Meetings are necessary. They create personal, face-to-face discussions for sensitive and/or high impact issues that may need the benefit of influence and relationships to retain a productive working environment. With great facilitation, they work to bring out different opinions, air them among the group, and create synergy behind decisions.
Follow these best practices to regain control
1. Have a clear purpose
Identify the purpose for a meeting and only meet if you have to. The goal should be to accomplish something that can’t be done independently, or by phone or email.
2. Create an agenda
Provide an agenda to participants with the first bullet point confirming the purpose. This creates focus. If you get to a meeting and no agenda is provided, spend a couple minutes at the beginning of the meeting to bullet point one out with participants.
3. Invite the right people
Ensure that the participants in the meeting are essential to the discussion. Having non-essential team members wastes everyone’s time, waters down participation and often impedes productivity.
4. Encourage preparation
Use others’ time wisely by setting up expectations, assigning preparatory activities, and sending out agendas and pertinent materials ahead of the meeting. Use 3 days as your compass to give people adequate time to prepare.
5. Stay on schedule
Don’t let late attendees dictate your start time, start on schedule, stick to the agenda, and end on schedule.
6. Keep on point
The cadence of the meeting should flow at a rate that keeps all participants engaged. Ensure discourse stays on point and aligns with meeting goals. It may be helpful to steer the meeting at transitional points to reduce unnecessary elaboration or story-telling. Use words like “we have agreement” to close a topic and move on to the next item on the agenda. Important points that are off topic can be addressed outside of the meeting – document them on a “parking lot” or “off-line” list.
7. Document action items
Identify what actions are required, who is responsible for them and when they will be completed. It is helpful to review them at the end of the meeting and ensure they are documented in the meeting notes.

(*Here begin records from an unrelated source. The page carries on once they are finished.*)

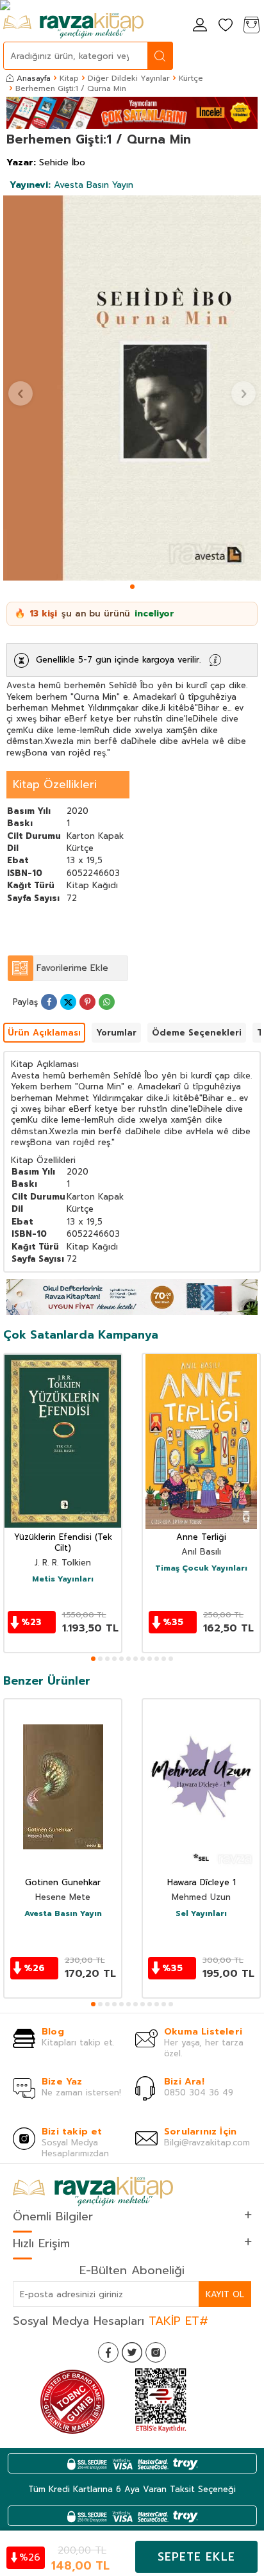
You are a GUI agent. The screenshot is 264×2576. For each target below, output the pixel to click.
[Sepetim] (251, 26)
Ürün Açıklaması (44, 1033)
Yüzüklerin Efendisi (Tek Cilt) (63, 1543)
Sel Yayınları (201, 1914)
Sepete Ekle (196, 2556)
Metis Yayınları (63, 1579)
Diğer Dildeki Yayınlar (129, 78)
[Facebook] (108, 2352)
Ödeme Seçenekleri (197, 1033)
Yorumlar (116, 1033)
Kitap (69, 78)
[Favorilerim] (225, 26)
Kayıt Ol (225, 2294)
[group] (132, 388)
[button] (132, 586)
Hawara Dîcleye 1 (201, 1883)
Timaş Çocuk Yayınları (201, 1569)
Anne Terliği (201, 1537)
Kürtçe (191, 78)
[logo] (73, 25)
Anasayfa (34, 78)
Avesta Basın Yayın (71, 185)
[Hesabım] (200, 26)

8. Distribute meeting minutes
Rotate the taking of meeting minutes and commit to a one-day turnaround to ensure the key points are captured and commitments are documented. Encourage attendees to provide feedback in case anything was missed.
By following these simple guidelines, meetings can be effective tools for collaboration that energize your team, eliminate redundancy, and increase productivity. Who knows, you might even have a few more hours in your day to actually tick through a few of those action items! Now, where did I put those meeting minutes?